### [ASSIGNED TASK]
If a line in the material below has the word "under", copy it.

### [STUDY MATERIAL]

--------------------------------

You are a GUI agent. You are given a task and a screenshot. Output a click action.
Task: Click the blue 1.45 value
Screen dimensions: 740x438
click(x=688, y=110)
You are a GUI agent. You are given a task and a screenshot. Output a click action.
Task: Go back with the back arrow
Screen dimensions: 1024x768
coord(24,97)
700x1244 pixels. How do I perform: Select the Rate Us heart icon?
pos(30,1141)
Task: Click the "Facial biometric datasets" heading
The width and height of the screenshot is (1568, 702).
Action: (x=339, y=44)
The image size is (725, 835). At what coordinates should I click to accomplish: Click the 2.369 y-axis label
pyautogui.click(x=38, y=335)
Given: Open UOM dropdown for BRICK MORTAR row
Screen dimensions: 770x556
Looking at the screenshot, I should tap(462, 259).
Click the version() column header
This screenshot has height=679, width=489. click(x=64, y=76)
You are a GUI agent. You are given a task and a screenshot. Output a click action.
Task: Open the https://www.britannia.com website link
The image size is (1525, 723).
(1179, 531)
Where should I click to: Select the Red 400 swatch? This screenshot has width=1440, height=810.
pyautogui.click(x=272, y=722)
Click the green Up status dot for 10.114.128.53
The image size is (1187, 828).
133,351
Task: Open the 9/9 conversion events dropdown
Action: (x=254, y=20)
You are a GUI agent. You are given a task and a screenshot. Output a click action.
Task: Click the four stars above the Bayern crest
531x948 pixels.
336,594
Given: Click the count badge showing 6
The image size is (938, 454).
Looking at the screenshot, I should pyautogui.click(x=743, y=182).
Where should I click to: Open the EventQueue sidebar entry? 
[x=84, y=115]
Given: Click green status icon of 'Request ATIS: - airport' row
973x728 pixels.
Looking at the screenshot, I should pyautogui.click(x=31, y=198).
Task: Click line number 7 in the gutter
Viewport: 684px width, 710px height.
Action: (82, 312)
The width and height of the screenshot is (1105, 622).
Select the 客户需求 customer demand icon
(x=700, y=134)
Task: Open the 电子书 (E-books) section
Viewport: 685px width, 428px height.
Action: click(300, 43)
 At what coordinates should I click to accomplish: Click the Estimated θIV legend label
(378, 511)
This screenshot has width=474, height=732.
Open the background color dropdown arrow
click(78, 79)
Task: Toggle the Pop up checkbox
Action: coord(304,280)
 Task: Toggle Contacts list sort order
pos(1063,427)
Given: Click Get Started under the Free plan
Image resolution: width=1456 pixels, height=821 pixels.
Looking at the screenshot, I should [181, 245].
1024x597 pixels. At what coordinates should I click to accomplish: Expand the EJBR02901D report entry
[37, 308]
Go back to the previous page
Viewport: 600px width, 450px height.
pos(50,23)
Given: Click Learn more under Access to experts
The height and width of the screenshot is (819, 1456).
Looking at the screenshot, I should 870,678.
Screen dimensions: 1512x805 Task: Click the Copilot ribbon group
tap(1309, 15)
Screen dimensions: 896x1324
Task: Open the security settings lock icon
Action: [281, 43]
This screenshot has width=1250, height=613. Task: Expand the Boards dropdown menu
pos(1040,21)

--------------------------------

### [RESULT OF THIS TASK]
Given: Click Get Started under the Free plan
Given: Click Learn more under Access to experts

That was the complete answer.